How To Avoid The Latest Air Travel Scams

By Garth Adams on 02/Jun/2014

Unfortunately, scammers are getting smarter.

Criminals know that their old tricks and schemes won’t fool people anymore, so they’re upping their game with more creative and technical scams. And air travel is a big target for these fraudsters.

But by educating yourself about the most common travel schemes, you’ll be better able to identify a scam when you see one.

So make sure you’re aware of these 4 air travel scams – it could save you a lot of money and hassle.

E-mail ticketing schemes

Crooks are always coming up with new ways to use e-mail to scam travellers.

Last year, Qantas warned its customers to be aware of fake e-ticket itineraries that contained viruses in the form of .zip files. The airline actually only sends documents relating to the booking as an Adobe Acrobat PDF file that can be downloaded directly.

Both Jetstar and Virgin Australia reported similar schemes in 2012.

The Australian Competition and Consumer Commission has also warned travellers about a variation of this scam that involves people getting e-mails that say you were charged for an airline ticket. The e-mail includes an attachment that appears to be the receipt, but it actually holds malicious software instead.

E-mails scams were so prolific last year that it made Computer World’s list of the top 3 Australia financial scams of 2013.

Flights with stolen credit cards

Scammers know that travellers are always hunting for great deals, so they use stolen credit cards to purchase tickets online and then sell those tickets on websites like Craigslist, Kijiji, Oodle or Gumtree.

The crooks state in the postings that they’re suddenly not able to make the flight so they’re offering the ticket at a rock-bottom price. But in order to get the cheap fare, you must put the payment into an untraceable account (normally by wire transfer).

And when the victims try to use the tickets, they’re told by the airline that the fares have been purchased with a stolen credit card. And that means the ticket is useless.

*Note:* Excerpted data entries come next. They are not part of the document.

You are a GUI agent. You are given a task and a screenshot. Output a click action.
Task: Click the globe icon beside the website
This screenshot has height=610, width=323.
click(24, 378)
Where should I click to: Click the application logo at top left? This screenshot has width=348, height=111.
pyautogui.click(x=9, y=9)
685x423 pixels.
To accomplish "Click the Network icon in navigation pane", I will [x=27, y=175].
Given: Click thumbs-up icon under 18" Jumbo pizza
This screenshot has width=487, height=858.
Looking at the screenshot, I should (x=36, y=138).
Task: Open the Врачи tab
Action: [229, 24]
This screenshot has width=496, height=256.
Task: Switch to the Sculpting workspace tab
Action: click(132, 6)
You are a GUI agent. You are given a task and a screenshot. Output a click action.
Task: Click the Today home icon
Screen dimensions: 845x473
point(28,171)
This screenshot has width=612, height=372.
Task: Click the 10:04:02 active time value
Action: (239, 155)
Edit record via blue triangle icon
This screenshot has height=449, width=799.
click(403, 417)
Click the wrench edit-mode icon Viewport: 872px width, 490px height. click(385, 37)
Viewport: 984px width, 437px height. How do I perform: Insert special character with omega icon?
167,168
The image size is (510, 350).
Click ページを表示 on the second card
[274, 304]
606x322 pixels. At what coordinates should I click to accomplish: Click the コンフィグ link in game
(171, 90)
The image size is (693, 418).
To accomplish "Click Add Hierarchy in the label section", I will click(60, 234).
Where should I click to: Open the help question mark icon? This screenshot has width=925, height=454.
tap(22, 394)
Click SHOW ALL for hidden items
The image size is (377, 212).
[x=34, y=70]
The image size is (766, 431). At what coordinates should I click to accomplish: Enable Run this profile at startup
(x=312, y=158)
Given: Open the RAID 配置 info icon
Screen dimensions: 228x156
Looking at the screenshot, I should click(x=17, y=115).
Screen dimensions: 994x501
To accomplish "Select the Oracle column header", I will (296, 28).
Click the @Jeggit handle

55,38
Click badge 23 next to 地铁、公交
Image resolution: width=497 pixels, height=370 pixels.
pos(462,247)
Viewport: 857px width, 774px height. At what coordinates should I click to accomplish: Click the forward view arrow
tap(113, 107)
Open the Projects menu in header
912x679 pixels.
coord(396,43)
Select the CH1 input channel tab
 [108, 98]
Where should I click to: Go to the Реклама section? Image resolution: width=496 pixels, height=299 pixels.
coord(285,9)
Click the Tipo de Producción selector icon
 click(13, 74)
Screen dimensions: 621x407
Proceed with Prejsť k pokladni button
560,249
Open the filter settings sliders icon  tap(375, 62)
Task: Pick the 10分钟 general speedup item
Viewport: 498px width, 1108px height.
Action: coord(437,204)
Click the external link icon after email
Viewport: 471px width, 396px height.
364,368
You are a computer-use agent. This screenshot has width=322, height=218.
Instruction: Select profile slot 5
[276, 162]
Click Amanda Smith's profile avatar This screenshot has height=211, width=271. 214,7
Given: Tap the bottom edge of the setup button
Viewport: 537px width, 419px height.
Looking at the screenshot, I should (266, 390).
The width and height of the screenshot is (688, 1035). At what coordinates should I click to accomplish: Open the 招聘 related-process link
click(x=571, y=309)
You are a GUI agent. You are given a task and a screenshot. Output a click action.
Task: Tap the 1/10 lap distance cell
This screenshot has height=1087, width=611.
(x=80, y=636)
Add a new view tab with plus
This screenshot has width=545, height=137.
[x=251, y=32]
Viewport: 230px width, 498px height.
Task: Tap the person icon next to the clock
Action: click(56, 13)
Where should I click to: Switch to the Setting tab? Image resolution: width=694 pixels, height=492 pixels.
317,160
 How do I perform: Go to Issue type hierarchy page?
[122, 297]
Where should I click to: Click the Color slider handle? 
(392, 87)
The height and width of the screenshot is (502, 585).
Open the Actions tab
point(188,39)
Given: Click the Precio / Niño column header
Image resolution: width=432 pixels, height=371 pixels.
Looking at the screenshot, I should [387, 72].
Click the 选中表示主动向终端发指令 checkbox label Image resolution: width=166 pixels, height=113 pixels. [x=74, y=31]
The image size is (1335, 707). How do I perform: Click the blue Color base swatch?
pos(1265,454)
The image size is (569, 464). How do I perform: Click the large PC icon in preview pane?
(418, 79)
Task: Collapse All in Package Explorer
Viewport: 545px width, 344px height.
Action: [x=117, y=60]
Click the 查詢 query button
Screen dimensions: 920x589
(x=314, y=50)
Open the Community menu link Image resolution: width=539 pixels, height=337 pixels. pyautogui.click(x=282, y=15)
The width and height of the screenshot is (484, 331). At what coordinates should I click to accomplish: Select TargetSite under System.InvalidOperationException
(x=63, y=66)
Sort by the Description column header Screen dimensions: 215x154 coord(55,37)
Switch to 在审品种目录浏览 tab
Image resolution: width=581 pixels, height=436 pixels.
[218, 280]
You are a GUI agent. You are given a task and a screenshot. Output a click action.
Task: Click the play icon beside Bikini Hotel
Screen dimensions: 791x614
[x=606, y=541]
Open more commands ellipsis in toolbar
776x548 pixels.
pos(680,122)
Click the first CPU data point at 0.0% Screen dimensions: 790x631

So to avoid getting scammed, always purchase your tickets from reputable sources – and avoid deals that look fishy.

Fake calls about travel deals

This scam has been victimizing travellers in New Zealand lately – a fraudster calls you at home pretending to be from a major airline and promising huge discounts on overseas travel.

The crooks usually say that you’ve won massive savings on your next flight, but must provide your credit card information in order to claim the bonus. Big red flag right there that whatever information you give them will be used for fraud.

In the recent New Zealand case, the thieves were using automated calling systems that pretended to be from Air New Zealand. In fact, a company spokesperson said the airline does not use automatic calling at all.

Trick airport WiFi

What traveller doesn’t want free WiFi? And when you’re desperate to check your e-mail or fire off a message on Twitter, you’re less likely to pay attention to the type of WiFi connection you’re tapping into at the airport.

And that’s when they get you. Although your laptop or tablet will sniff out legitimate connections, you could accidently log onto a fake WiFi source that will allow hackers to creep into your device.

So ensure you don’t put your information at risk by finding out the name of the airport’s public Internet link service. That way you'll recognize the legit WiFi source when your laptop finds it. And even then, you should still be careful about what type of information you enter when online.